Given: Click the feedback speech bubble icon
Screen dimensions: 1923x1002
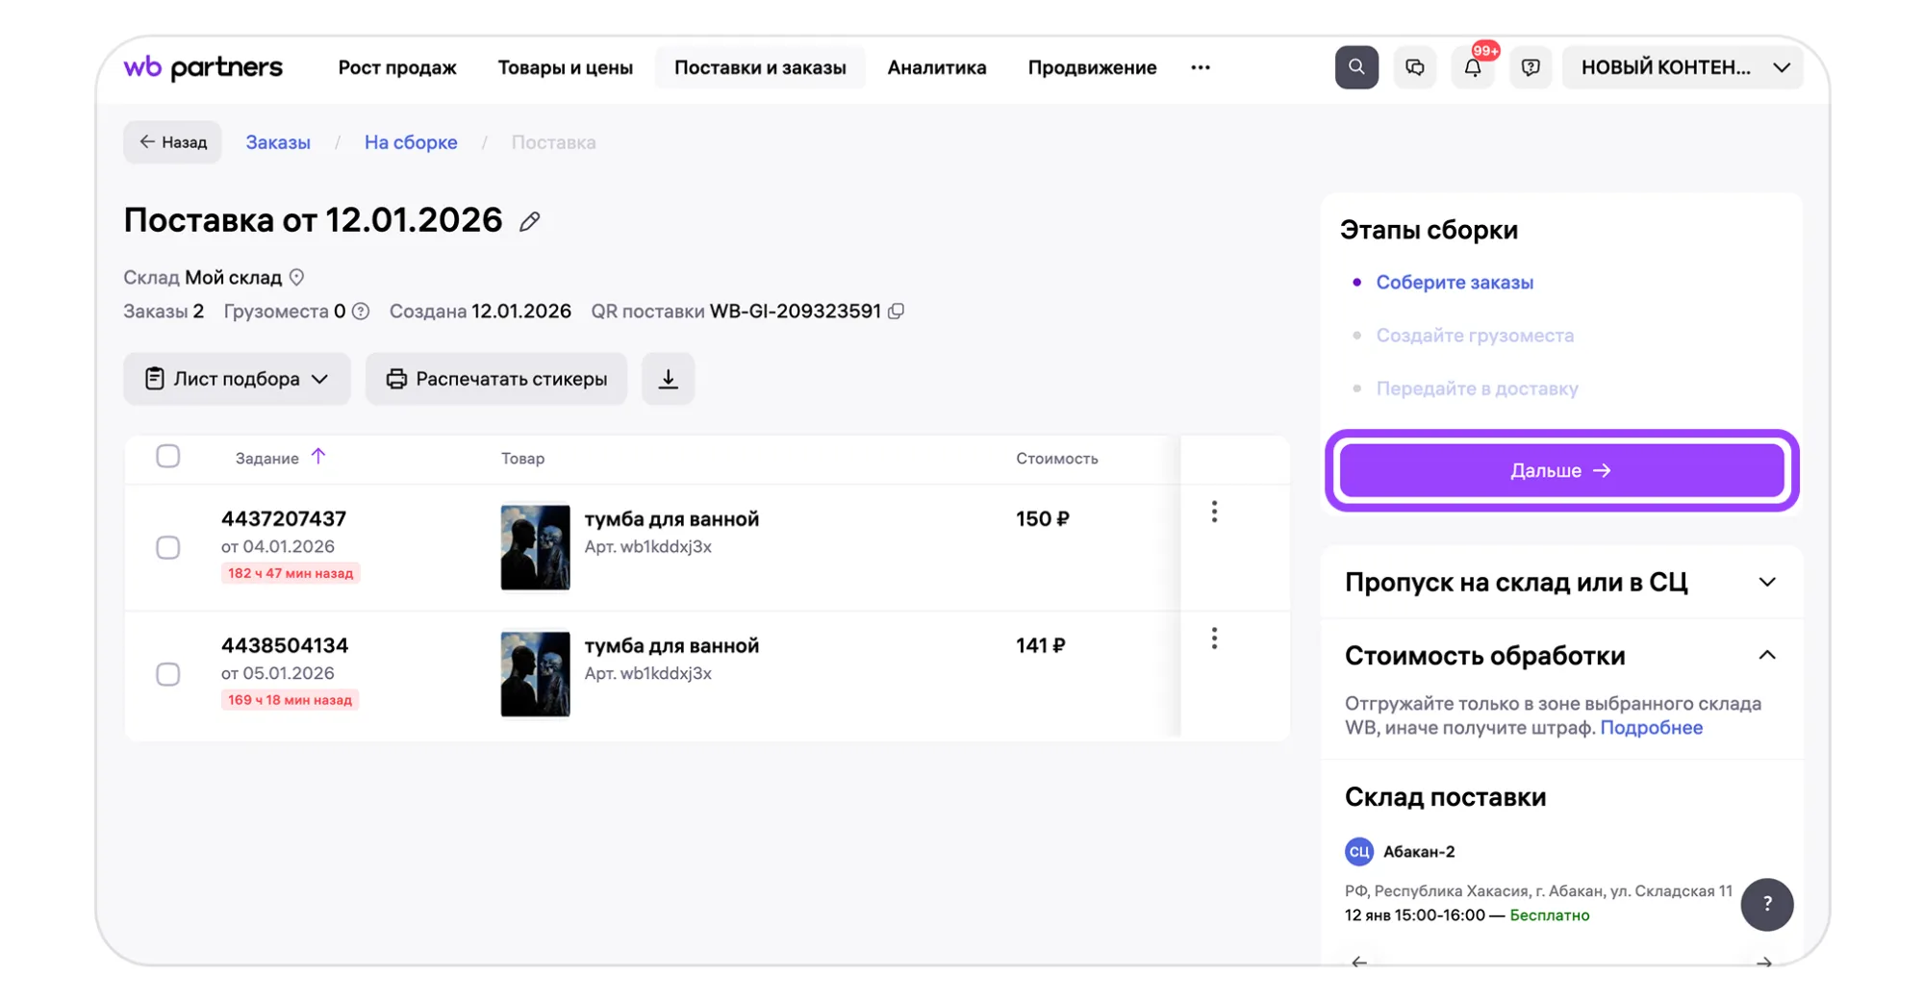Looking at the screenshot, I should 1530,67.
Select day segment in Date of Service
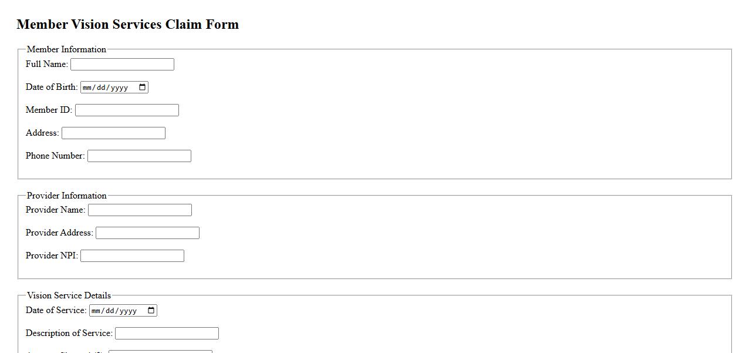This screenshot has width=750, height=353. [x=109, y=311]
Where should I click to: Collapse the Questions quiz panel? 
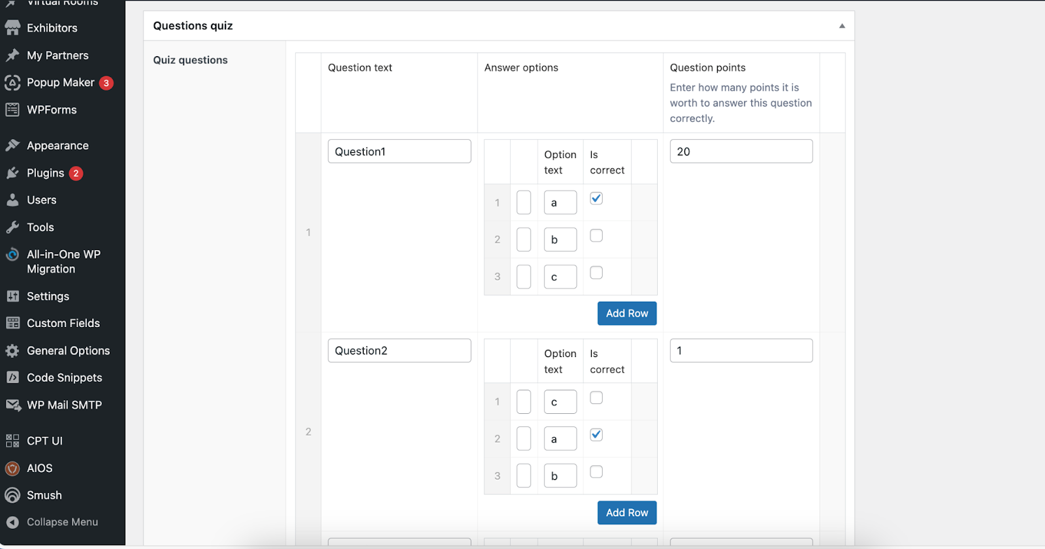[x=842, y=26]
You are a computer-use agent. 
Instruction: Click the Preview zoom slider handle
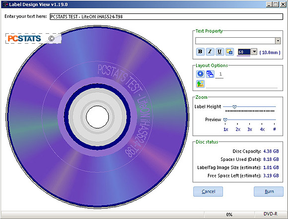225,120
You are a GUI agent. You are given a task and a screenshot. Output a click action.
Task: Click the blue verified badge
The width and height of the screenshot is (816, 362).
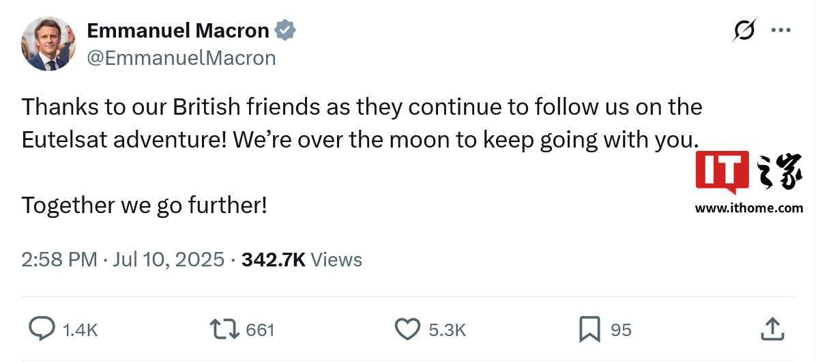pos(285,31)
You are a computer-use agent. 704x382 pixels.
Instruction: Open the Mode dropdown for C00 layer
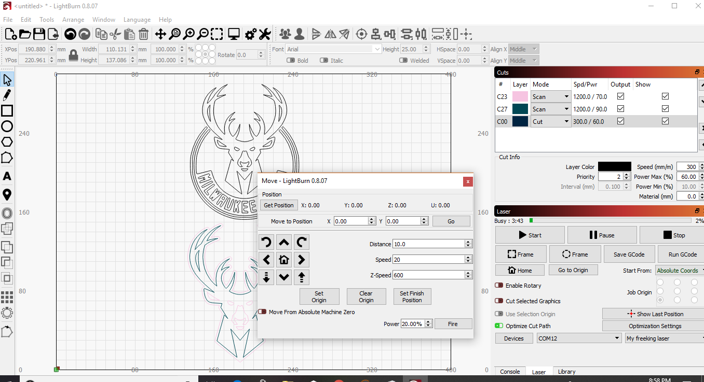pos(551,121)
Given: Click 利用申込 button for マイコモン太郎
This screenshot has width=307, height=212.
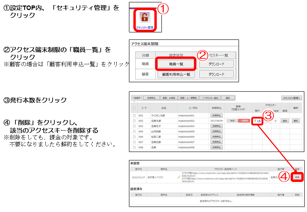Looking at the screenshot, I should [x=217, y=115].
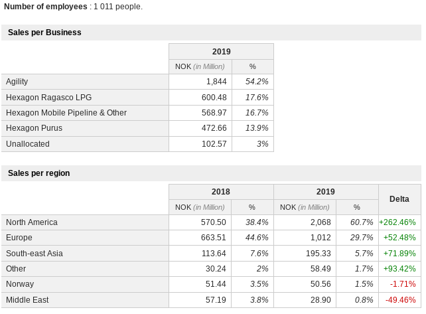
Task: Select the Europe row label
Action: click(19, 238)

·····

Your goal: Give all the entries again exactly, dropping each picture.

Task result:
Given: Click the feedback speech bubble icon
Screen dimensions: 1923x1002
Looking at the screenshot, I should 1530,67.
Select day segment in Date of Service
This screenshot has width=750, height=353. [x=109, y=311]
Where should I click to: Collapse the Questions quiz panel? 
[x=842, y=26]
You are a computer-use agent. 
Instruction: Click the Preview zoom slider handle
225,120
You are a GUI agent. You are given a task and a screenshot. Output a click action.
Task: Click the blue verified badge
The width and height of the screenshot is (816, 362).
pos(285,31)
You are a computer-use agent. 704x382 pixels.
Instruction: Open the Mode dropdown for C00 layer
pos(551,121)
Given: Click 利用申込 button for マイコモン太郎
This screenshot has width=307, height=212.
Looking at the screenshot, I should [x=217, y=115].
Task: Select the Europe row label
Action: click(19, 238)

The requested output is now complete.